[WHAT THIS TASK INVOLVES]: Search the data for the word "accomplish". Reproduce every line where it is found.
(DATA RECORDS begins)
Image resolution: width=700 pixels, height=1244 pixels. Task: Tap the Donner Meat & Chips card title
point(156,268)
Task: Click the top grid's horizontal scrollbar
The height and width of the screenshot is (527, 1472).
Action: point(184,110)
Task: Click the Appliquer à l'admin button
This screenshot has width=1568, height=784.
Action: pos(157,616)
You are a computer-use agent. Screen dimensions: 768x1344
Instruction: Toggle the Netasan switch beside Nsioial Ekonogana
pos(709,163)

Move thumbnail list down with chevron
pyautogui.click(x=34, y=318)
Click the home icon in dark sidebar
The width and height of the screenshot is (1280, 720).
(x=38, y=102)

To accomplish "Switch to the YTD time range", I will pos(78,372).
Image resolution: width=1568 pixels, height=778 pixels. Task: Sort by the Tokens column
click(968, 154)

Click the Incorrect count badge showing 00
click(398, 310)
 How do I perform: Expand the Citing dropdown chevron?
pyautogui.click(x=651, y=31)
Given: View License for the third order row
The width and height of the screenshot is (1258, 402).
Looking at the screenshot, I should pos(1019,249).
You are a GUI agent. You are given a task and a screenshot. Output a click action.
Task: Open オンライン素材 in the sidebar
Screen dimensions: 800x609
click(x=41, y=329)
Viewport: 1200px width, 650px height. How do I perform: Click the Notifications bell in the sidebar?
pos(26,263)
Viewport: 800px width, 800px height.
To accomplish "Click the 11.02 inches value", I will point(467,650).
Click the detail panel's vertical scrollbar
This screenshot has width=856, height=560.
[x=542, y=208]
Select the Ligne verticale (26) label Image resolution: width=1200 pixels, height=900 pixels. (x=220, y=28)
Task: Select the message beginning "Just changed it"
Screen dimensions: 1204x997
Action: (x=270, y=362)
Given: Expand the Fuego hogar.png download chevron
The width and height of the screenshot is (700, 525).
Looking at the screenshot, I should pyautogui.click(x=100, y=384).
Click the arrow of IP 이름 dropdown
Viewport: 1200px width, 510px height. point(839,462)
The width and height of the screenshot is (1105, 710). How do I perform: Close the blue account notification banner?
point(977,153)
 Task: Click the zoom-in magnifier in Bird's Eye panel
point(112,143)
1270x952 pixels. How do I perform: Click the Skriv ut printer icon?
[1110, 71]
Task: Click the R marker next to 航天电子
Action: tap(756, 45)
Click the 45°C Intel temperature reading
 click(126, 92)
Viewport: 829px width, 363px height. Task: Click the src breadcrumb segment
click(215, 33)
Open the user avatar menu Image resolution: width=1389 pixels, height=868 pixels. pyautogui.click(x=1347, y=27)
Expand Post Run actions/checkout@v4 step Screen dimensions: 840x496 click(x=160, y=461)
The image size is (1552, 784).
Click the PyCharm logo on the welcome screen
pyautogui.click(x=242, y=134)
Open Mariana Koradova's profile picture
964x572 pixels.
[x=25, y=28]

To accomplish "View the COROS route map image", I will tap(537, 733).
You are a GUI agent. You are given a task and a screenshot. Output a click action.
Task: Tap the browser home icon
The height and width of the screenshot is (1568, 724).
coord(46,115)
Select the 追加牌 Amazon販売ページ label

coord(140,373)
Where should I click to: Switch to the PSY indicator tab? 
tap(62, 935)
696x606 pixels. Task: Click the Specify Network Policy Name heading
(DATA RECORDS ends)
[ANSWER BOX]:
To accomplish "Switch to the YTD time range", I will pos(78,372).
To accomplish "Click the 11.02 inches value", I will point(467,650).
To accomplish "View the COROS route map image", I will tap(537, 733).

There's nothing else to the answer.